• **Task description**: Repeat every line that appears below, with nothing altered.

• **Source material**:

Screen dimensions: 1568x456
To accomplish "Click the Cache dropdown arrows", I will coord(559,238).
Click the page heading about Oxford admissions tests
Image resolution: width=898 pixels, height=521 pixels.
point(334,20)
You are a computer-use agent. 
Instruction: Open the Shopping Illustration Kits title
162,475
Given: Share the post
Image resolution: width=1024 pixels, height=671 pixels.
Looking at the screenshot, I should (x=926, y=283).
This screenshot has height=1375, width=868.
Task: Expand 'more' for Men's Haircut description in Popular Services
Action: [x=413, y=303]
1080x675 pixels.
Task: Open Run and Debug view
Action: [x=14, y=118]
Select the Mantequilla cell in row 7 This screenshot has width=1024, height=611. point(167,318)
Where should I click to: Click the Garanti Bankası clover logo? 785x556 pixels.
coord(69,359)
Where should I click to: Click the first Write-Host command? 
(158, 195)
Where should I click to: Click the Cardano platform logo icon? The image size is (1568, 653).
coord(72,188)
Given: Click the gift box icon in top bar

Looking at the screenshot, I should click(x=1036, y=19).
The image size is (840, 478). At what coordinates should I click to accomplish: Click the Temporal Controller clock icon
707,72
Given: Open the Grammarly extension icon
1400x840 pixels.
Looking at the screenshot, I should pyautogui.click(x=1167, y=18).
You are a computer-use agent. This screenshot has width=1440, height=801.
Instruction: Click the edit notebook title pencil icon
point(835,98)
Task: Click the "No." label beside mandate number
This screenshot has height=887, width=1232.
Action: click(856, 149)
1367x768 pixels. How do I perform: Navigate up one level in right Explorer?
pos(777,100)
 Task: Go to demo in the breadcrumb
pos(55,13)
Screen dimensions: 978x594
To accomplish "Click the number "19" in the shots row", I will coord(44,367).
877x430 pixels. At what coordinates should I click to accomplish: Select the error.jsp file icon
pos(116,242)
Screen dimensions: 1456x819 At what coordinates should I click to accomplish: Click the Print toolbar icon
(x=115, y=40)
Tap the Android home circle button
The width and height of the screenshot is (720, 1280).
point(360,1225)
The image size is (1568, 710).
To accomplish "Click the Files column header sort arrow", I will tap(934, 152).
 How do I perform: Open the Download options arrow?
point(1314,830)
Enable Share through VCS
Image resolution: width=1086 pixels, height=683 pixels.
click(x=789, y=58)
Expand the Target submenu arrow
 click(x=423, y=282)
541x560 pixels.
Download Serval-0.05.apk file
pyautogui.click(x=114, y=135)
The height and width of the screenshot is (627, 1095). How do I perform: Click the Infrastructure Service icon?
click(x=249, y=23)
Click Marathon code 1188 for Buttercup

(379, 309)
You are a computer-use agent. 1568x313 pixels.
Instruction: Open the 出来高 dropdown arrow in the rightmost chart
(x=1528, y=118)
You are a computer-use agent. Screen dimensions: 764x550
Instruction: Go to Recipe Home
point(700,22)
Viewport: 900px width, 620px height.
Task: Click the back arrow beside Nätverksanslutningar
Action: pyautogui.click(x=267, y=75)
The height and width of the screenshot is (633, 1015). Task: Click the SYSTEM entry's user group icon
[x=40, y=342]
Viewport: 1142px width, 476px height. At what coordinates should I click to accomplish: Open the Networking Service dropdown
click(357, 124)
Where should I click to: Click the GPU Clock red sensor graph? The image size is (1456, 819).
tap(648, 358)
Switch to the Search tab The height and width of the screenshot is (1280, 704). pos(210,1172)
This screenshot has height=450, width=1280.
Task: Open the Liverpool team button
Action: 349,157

• **Result**:
Screen dimensions: 1568x456
To accomplish "Click the Cache dropdown arrows", I will coord(559,238).
Click the page heading about Oxford admissions tests
Image resolution: width=898 pixels, height=521 pixels.
point(334,20)
You are a computer-use agent. 
Instruction: Open the Shopping Illustration Kits title
162,475
Given: Share the post
Image resolution: width=1024 pixels, height=671 pixels.
Looking at the screenshot, I should (x=926, y=283).
This screenshot has height=1375, width=868.
Task: Expand 'more' for Men's Haircut description in Popular Services
Action: [x=413, y=303]
1080x675 pixels.
Task: Open Run and Debug view
Action: [x=14, y=118]
Select the Mantequilla cell in row 7 This screenshot has width=1024, height=611. point(167,318)
Where should I click to: Click the Garanti Bankası clover logo? 785x556 pixels.
coord(69,359)
Where should I click to: Click the first Write-Host command? 
(158, 195)
Where should I click to: Click the Cardano platform logo icon? The image size is (1568, 653).
coord(72,188)
Given: Click the gift box icon in top bar

Looking at the screenshot, I should click(x=1036, y=19).
The image size is (840, 478). At what coordinates should I click to accomplish: Click the Temporal Controller clock icon
707,72
Given: Open the Grammarly extension icon
1400x840 pixels.
Looking at the screenshot, I should pyautogui.click(x=1167, y=18).
You are a computer-use agent. This screenshot has width=1440, height=801.
Instruction: Click the edit notebook title pencil icon
point(835,98)
Task: Click the "No." label beside mandate number
This screenshot has height=887, width=1232.
Action: click(856, 149)
1367x768 pixels. How do I perform: Navigate up one level in right Explorer?
pos(777,100)
 Task: Go to demo in the breadcrumb
pos(55,13)
Screen dimensions: 978x594
To accomplish "Click the number "19" in the shots row", I will coord(44,367).
877x430 pixels. At what coordinates should I click to accomplish: Select the error.jsp file icon
pos(116,242)
Screen dimensions: 1456x819 At what coordinates should I click to accomplish: Click the Print toolbar icon
(x=115, y=40)
Tap the Android home circle button
The width and height of the screenshot is (720, 1280).
point(360,1225)
The image size is (1568, 710).
To accomplish "Click the Files column header sort arrow", I will tap(934, 152).
 How do I perform: Open the Download options arrow?
point(1314,830)
Enable Share through VCS
Image resolution: width=1086 pixels, height=683 pixels.
click(x=789, y=58)
Expand the Target submenu arrow
 click(x=423, y=282)
541x560 pixels.
Download Serval-0.05.apk file
pyautogui.click(x=114, y=135)
The height and width of the screenshot is (627, 1095). How do I perform: Click the Infrastructure Service icon?
click(x=249, y=23)
Click Marathon code 1188 for Buttercup

(379, 309)
You are a computer-use agent. 1568x313 pixels.
Instruction: Open the 出来高 dropdown arrow in the rightmost chart
(x=1528, y=118)
You are a computer-use agent. Screen dimensions: 764x550
Instruction: Go to Recipe Home
point(700,22)
Viewport: 900px width, 620px height.
Task: Click the back arrow beside Nätverksanslutningar
Action: pyautogui.click(x=267, y=75)
The height and width of the screenshot is (633, 1015). Task: Click the SYSTEM entry's user group icon
[x=40, y=342]
Viewport: 1142px width, 476px height. At what coordinates should I click to accomplish: Open the Networking Service dropdown
click(357, 124)
Where should I click to: Click the GPU Clock red sensor graph? The image size is (1456, 819).
tap(648, 358)
Switch to the Search tab The height and width of the screenshot is (1280, 704). pos(210,1172)
This screenshot has height=450, width=1280.
Task: Open the Liverpool team button
Action: 349,157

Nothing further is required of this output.